Start of EXERCISE MATERIAL

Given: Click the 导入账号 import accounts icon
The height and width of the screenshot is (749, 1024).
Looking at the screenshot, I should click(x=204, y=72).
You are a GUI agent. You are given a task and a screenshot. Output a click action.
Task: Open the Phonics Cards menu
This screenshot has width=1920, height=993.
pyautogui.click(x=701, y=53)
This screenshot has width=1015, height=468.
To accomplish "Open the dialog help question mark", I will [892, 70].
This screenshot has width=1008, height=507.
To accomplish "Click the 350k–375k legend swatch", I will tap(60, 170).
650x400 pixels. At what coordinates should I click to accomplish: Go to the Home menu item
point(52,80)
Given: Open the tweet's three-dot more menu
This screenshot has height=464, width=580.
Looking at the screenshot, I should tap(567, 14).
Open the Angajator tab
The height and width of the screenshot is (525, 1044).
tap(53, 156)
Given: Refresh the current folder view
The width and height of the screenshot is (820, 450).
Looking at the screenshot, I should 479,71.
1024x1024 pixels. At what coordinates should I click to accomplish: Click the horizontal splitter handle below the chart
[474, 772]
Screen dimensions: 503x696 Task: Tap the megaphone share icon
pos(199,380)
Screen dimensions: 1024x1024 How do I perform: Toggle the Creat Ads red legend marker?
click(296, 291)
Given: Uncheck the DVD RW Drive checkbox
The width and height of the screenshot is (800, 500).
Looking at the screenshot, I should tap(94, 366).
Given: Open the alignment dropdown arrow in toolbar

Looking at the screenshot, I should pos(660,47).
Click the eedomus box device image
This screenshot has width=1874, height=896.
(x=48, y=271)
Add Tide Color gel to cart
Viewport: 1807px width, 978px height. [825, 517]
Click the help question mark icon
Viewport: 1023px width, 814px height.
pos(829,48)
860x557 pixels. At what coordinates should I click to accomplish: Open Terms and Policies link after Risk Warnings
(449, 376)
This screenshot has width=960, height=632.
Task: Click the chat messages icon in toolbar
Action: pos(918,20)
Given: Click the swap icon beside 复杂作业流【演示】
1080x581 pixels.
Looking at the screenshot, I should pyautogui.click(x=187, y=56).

End of EXERCISE MATERIAL

DIRECTIONS FOR THIS TASK =>
Every line, from the one holding "Given: Uncheck the DVD RW Drive checkbox" through the last line of the material above, should be transcribed exactly, and no line outside that range.

OUTPUT OF THE TASK =>
Given: Uncheck the DVD RW Drive checkbox
The width and height of the screenshot is (800, 500).
Looking at the screenshot, I should tap(94, 366).
Given: Open the alignment dropdown arrow in toolbar

Looking at the screenshot, I should pos(660,47).
Click the eedomus box device image
This screenshot has width=1874, height=896.
(x=48, y=271)
Add Tide Color gel to cart
Viewport: 1807px width, 978px height. [825, 517]
Click the help question mark icon
Viewport: 1023px width, 814px height.
pos(829,48)
860x557 pixels. At what coordinates should I click to accomplish: Open Terms and Policies link after Risk Warnings
(449, 376)
This screenshot has width=960, height=632.
Task: Click the chat messages icon in toolbar
Action: pos(918,20)
Given: Click the swap icon beside 复杂作业流【演示】
1080x581 pixels.
Looking at the screenshot, I should pyautogui.click(x=187, y=56).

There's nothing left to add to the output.